Theresa May appeared to contradict the Brexit Secretary over his warnings that MPs may not get a say on the exit deal until after Britain quits the European Union because talks will go down to the wire.

David Davis said he expected negotiations to go on until the last minute of the final day before the UK leaves and Parliament would not get a vote until the agreement was secured.

But just over an hour later, the Prime Minister told MPs she was "confident" a deal would be secured in time for it to go before MPs.

She told the Commons: "The timetable under the Lisbon Treaty does give time until March 2019 for the negotiations to take place, but I am confident because it is in the interests of both sides - and it is not just this parliament that wants to have a vote on that deal, but actually there will be ratification by other parliaments - that we will be able to achieve that agreement and that negotiation in time for this parliament to have the vote that we committed to."

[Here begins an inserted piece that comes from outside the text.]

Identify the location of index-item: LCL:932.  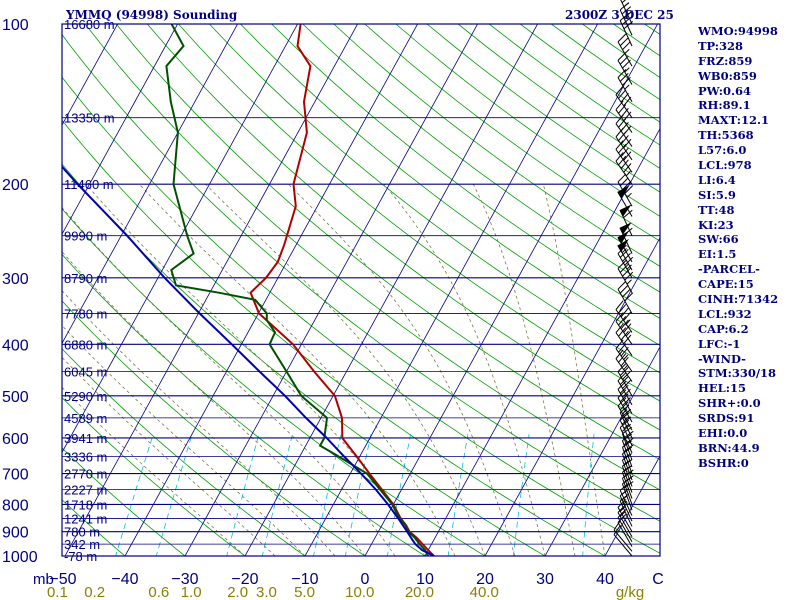
(725, 314).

Mr Davis said Brussels' negotiating track record meant talks would be pushed to the 11th hour, but suggested it would be "very exciting for everybody watching".

He said: "It's no secret that the way the union makes its decision tends to be at the 59th minute of the 11th hour of the 11th day and so on, and that is precisely what I would expect to happen."

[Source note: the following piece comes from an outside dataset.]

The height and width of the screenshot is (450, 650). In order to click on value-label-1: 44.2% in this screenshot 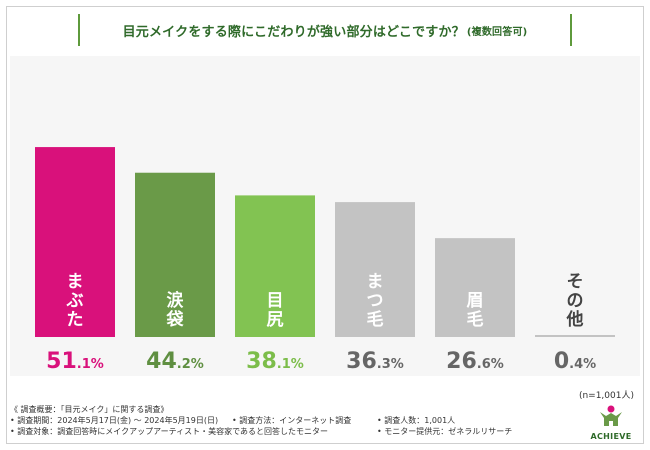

He added: "If there is a time limit on a negotiation the union stops the clock, it assumes that it's still at 11:59 until it is concluded, sometimes over the course of 24, 36, 72 hours thereafter, and that's what I imagine it will be.

"And it will be a lot of pressure, very high stress, very exciting for everybody watching."

Much of the withdrawal agreement, which is focused on citizens' rights, the border on the island of Ireland, and the divorce bill, will only be agreed when the future relationship between the UK and EU is signed off, he said.

"My hunch on this is it will be co-terminus in terms of agreement, not quite in terms of signing, with the forward relationship," he told the committee.

Pressed on whether that meant a vote in Parliament on the deal could be after March 2019, he replied: "It could be, yes, it could be."

He added: "Well, it can't come before we have the deal."

Labour said Mr Davis and Mrs May had fuelled confusion about the Government's position.

Shadow Brexit Secretary Sir Keir Starmer said: "David Davis and Theresa May's comments only add to the confusion and chaos over the Government's approach to the Brexit negotiations.

"Labour has been clear from the outset that Parliament must have the final say on the terms of Britain's exit from the European Union before March 2019.

"Ministers must urgently clarify their comments and accept Parliament will not be sidelined."